## WHAT TO DO
Write only the number of lines in the entries below that contain the word "Open".

(Stored data)
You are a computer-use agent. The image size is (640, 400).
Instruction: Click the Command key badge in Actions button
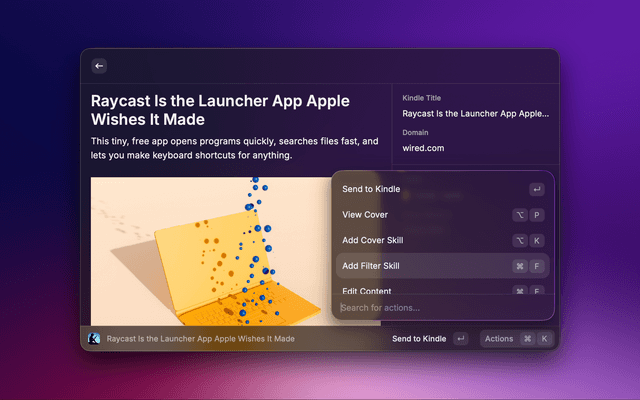point(527,339)
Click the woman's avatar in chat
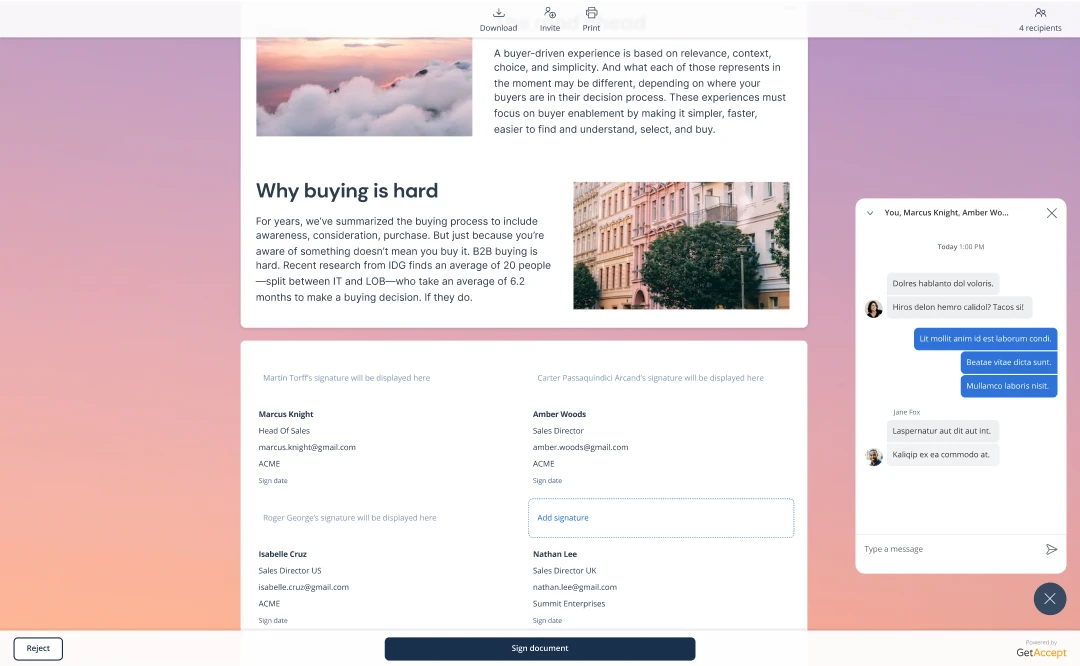 [874, 309]
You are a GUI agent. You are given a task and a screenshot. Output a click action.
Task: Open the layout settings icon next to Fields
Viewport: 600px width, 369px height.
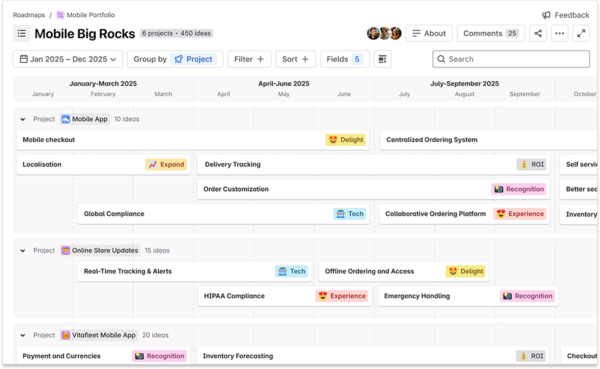click(x=382, y=59)
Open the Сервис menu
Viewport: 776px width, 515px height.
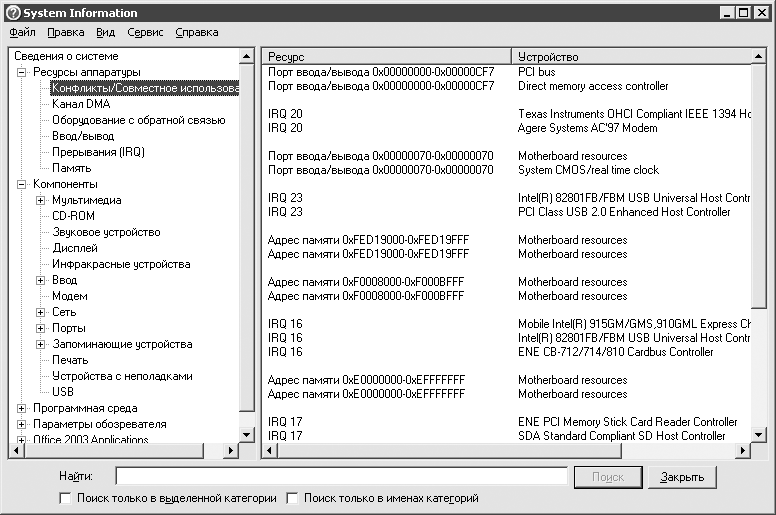pos(145,32)
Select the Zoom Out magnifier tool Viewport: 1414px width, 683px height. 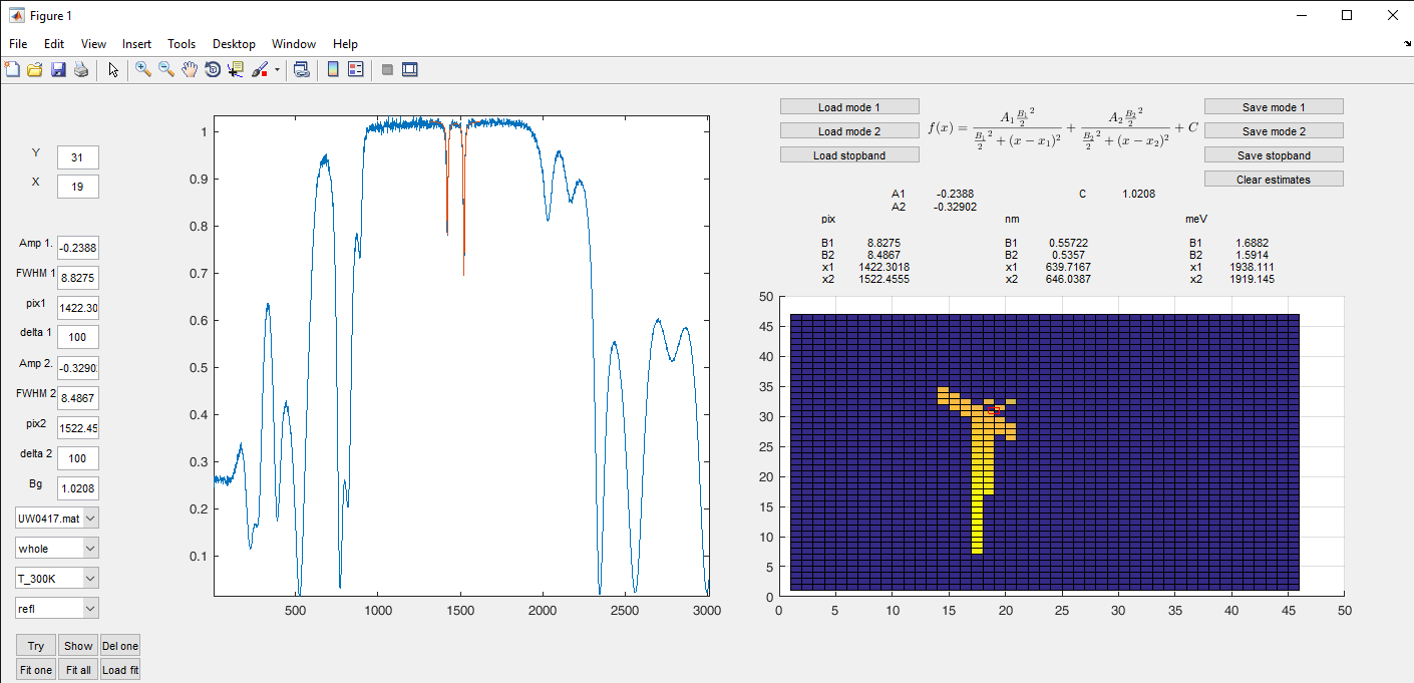pyautogui.click(x=166, y=70)
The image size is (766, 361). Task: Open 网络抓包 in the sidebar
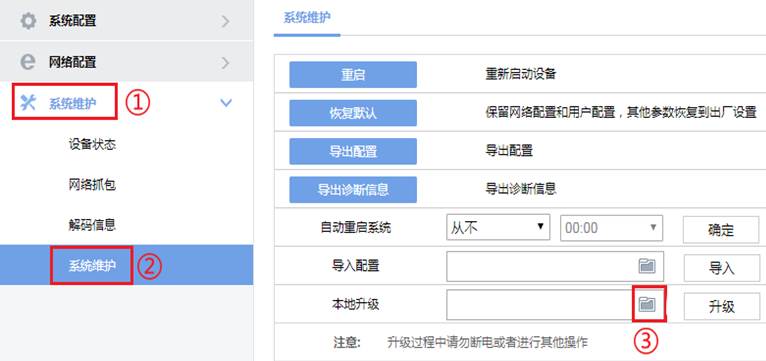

## RESULT
3